(Stored items)
● ● ● ●
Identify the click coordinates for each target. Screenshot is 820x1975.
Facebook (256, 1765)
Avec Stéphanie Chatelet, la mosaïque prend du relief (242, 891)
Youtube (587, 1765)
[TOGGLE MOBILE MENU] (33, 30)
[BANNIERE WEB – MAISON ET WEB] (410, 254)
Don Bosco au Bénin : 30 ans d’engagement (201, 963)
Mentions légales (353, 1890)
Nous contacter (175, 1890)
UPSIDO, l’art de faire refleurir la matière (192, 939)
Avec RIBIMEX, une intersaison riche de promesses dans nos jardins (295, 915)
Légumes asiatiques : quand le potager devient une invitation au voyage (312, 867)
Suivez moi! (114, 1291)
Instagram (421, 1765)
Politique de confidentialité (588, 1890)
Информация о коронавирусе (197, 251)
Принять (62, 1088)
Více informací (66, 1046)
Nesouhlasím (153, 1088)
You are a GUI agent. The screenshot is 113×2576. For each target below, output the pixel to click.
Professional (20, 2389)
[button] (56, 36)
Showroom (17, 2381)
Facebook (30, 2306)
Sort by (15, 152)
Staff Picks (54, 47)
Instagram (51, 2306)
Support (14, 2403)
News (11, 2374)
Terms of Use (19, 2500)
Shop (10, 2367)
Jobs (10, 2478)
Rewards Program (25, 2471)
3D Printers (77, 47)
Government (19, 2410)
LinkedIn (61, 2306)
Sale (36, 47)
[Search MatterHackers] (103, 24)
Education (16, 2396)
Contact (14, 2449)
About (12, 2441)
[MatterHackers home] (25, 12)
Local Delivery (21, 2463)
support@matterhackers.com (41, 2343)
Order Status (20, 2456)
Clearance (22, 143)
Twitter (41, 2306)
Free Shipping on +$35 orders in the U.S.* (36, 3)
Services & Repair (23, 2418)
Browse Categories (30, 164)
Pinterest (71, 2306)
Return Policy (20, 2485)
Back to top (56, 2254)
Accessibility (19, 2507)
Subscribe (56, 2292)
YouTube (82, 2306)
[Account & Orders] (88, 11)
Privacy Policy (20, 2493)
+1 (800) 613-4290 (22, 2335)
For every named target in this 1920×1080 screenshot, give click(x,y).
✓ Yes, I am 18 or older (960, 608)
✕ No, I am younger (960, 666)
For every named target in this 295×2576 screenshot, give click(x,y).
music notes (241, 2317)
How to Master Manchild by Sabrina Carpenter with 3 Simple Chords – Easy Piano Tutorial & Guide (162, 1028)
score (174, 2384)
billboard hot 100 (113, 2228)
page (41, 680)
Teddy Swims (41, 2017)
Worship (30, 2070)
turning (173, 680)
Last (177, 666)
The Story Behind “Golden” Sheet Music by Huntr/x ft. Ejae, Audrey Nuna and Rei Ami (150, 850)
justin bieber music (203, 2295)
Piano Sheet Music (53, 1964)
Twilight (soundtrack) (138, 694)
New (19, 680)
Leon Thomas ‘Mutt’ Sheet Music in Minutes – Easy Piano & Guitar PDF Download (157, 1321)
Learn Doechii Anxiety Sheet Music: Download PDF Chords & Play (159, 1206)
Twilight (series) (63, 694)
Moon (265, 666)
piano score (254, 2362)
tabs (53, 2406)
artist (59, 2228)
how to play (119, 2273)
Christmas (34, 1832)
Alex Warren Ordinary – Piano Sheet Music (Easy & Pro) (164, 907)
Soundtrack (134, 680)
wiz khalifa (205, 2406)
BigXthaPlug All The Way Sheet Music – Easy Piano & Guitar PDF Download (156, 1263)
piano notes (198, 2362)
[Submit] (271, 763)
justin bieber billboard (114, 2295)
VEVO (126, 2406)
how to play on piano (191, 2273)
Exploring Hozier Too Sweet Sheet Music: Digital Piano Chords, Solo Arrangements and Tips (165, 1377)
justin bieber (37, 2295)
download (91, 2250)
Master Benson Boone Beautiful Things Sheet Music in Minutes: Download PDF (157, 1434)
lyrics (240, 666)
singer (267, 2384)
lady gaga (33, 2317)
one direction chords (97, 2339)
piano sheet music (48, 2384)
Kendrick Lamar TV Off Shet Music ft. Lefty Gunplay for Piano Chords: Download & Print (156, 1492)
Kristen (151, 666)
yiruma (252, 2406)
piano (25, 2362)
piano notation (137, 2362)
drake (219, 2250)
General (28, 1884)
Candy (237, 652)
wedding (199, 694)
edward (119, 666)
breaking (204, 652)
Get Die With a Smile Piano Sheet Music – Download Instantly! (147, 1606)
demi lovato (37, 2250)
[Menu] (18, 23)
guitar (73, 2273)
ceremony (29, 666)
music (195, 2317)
● ● ● ●
Produce only the lines from the line containing "Politique de confidentialité (588, 1890)" through the line containing "Contact (14, 2449)", inclusive of both, exactly as they stand in the entries above.

Politique de confidentialité (588, 1890)
Информация о коронавирусе (197, 251)
Принять (62, 1088)
Více informací (66, 1046)
Nesouhlasím (153, 1088)
You are a GUI agent. The screenshot is 113×2576. For each target below, output the pixel to click.
Professional (20, 2389)
[button] (56, 36)
Showroom (17, 2381)
Facebook (30, 2306)
Sort by (15, 152)
Staff Picks (54, 47)
Instagram (51, 2306)
Support (14, 2403)
News (11, 2374)
Terms of Use (19, 2500)
Shop (10, 2367)
Jobs (10, 2478)
Rewards Program (25, 2471)
3D Printers (77, 47)
Government (19, 2410)
LinkedIn (61, 2306)
Sale (36, 47)
[Search MatterHackers] (103, 24)
Education (16, 2396)
Contact (14, 2449)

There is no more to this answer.